Na Djinang Circus has created a variety of works presented at festivals around Australia. Our highly successful work Common Dissonance was nominated for a Green Room Award for Best Circus 2020 and made its international debut at the Edinburgh Fringe in 2022. In 2021, we premiered a sold-out season of Arterial as a part of YIRRAMBOI Festival and won a Green Room Award for the Contemporary & Experimental Performance – Physical Performance category.

Alongside platforming contemporary circus from the unique point of view of First Nations artists, Na Djinang Circus actively provides an entry point into the Melbourne’s creative community for First Nations artists with our commitment to providing pathways, training, and employment for First Nations peoples through our artist development program Making Tracks.


Building on the success of Na Djinang’s previous works, Of The Land On Which We Meet is a contemporary circus work which intends to challenge the audience’s understanding of Acknowledging Country, shifting the gaze away from the performative colonial aspect to instead embracing the different ways we can all acknowledge and be connected to place.

The cast consists of three magnetic circus artists with diverse and complex relationships to the land they live on, the land they ‘came from’, and the lands of their ancestors. Written and directed by Wakka Wakka man, Harley Mann, Of The Land On Which We Meet experiments with the western understanding of time, challenging circus form and presentational structure through traverse staging, acrobatic rhythm and technique and a mixture or mediums including spoken word. The artists from three distinctive ancestries of Australians (First Nations, Colonial and Migrant) untangle their relationships across both time and place, as the movement of people is tracked through generations of human history.

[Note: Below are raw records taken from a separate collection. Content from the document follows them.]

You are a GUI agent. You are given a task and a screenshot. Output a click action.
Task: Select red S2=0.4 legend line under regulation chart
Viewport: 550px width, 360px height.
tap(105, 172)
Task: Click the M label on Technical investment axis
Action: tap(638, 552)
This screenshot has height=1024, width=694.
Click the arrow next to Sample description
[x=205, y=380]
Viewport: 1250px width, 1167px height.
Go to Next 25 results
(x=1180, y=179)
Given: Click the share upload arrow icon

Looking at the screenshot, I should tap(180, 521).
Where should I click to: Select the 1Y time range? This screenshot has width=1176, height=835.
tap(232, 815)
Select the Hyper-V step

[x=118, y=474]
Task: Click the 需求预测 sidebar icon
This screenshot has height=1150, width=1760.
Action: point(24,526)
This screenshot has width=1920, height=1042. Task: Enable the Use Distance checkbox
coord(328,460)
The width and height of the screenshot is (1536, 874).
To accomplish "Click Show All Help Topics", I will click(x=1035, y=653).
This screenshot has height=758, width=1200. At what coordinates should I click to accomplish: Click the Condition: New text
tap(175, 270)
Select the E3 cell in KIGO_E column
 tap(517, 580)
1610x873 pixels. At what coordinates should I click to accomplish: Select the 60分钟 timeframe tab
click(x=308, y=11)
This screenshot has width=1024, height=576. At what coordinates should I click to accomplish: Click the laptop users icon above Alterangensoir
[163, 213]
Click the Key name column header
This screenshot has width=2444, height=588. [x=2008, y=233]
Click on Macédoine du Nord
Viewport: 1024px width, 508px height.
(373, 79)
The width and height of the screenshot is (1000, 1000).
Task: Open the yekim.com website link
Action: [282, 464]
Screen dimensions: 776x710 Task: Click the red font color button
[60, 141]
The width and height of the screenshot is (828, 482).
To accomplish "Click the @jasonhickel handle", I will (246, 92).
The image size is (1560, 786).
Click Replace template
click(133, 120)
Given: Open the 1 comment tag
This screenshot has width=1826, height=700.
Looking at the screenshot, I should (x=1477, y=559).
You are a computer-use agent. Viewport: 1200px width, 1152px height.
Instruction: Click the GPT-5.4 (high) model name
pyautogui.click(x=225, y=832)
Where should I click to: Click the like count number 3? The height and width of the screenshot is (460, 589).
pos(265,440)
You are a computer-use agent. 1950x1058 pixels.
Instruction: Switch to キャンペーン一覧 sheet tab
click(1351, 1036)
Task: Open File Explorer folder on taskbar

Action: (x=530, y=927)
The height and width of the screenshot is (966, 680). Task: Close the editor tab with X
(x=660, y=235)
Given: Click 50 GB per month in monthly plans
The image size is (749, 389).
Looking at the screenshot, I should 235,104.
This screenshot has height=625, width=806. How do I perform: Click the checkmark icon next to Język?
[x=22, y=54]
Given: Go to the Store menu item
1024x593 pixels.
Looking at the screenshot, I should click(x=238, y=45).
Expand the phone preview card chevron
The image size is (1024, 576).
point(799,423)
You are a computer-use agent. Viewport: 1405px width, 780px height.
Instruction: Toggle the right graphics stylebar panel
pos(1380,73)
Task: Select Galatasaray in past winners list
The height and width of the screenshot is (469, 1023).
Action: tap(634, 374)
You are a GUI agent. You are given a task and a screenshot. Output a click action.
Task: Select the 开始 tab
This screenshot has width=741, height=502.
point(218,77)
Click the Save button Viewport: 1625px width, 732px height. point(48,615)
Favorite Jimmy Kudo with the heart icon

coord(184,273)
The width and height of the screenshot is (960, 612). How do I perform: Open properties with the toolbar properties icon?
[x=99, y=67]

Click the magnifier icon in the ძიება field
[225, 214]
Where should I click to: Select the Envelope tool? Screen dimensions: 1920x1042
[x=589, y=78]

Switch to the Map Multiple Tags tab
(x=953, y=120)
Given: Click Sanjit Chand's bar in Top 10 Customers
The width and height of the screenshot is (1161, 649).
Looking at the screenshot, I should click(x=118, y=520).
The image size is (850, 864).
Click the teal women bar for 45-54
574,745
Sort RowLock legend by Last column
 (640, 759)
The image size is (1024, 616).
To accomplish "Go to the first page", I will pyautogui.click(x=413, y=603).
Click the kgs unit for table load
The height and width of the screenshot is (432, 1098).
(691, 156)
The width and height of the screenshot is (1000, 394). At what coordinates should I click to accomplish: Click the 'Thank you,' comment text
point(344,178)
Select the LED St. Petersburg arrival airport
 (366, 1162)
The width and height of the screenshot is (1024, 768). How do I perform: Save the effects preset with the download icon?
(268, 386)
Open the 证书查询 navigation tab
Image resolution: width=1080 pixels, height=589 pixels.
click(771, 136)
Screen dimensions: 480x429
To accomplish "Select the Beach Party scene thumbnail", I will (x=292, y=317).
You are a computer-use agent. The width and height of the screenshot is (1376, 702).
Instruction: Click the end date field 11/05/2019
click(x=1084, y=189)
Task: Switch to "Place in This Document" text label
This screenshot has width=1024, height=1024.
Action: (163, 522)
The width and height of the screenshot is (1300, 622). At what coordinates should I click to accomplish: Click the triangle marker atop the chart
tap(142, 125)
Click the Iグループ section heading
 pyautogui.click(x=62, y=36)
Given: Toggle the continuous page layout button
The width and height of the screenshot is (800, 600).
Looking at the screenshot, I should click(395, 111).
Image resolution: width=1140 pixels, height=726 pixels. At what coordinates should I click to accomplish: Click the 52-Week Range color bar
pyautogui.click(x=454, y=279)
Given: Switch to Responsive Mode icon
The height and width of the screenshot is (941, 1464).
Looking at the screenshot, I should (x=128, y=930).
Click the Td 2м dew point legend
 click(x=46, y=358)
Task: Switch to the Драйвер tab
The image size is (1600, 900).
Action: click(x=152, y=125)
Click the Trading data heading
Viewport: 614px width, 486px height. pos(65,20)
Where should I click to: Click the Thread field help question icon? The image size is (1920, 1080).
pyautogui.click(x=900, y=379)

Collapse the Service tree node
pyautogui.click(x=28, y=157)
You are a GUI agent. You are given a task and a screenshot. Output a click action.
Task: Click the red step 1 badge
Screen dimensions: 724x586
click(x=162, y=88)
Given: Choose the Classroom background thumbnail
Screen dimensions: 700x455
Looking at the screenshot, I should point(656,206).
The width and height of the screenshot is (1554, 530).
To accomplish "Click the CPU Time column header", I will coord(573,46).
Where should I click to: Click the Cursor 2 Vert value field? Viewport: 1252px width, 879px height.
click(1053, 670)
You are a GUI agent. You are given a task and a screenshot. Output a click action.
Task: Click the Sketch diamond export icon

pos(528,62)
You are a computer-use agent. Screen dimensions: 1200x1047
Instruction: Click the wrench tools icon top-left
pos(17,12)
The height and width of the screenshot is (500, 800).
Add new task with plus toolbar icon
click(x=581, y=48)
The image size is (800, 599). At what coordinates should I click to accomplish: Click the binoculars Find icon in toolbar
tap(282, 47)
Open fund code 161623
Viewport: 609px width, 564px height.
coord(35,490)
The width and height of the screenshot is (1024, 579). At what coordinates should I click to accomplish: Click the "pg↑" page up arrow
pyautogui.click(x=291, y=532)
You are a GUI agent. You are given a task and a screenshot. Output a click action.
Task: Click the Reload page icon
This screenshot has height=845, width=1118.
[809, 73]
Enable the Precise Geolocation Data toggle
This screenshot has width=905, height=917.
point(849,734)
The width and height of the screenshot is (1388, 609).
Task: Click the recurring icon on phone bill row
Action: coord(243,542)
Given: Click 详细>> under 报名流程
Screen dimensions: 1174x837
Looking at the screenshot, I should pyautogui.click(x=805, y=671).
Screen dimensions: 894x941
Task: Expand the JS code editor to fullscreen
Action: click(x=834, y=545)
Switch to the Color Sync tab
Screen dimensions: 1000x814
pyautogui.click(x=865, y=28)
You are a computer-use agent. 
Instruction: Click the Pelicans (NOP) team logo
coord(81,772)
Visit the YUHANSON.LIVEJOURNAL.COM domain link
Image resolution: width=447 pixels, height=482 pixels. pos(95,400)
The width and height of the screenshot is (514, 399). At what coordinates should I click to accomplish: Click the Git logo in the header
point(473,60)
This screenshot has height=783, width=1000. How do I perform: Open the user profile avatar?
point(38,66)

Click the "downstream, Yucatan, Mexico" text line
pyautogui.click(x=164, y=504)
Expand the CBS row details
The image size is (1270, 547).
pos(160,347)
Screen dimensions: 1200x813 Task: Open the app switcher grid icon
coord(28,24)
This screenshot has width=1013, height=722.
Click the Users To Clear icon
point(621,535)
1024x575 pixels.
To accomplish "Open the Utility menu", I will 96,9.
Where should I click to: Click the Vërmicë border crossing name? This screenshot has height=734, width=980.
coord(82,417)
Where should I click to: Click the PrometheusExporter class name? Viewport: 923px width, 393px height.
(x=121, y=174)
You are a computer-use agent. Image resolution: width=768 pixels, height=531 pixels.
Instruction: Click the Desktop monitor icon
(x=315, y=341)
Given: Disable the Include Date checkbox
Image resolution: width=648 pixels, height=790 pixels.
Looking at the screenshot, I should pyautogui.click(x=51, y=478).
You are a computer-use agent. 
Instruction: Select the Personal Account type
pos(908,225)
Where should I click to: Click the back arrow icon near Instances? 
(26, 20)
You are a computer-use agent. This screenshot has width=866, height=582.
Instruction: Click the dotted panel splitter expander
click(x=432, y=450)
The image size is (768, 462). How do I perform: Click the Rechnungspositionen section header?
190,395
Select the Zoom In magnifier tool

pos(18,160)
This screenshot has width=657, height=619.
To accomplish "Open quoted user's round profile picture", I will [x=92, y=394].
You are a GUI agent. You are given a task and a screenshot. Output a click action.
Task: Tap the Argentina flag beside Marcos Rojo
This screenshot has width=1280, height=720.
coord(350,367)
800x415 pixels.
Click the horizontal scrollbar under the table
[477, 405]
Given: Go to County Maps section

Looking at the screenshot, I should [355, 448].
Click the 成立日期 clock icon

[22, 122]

Set on a piece of Country that has been dislodged from time, the three narratives overlap and connect in a single place. They recount anecdotes from their lives that create a collage of how people connect to Country. The work concludes with the artist breaking the fourth wall, with an explanation or the importance of Acknowledging Country.

Of The Land On Which We Meet is a 70-minute ground-based performance, designed to be performed from the Sydney Opera House to Auntie’s house: it meets audiences where they are, and welcomes them in. Na Djinang Circus is at the forefront of Circus and First Nations storytelling in Australia, and Of The Land On Which We Meet is another example of the creative excellence that can be achieved by colliding thrilling acrobatics with the world’s oldest living Culture.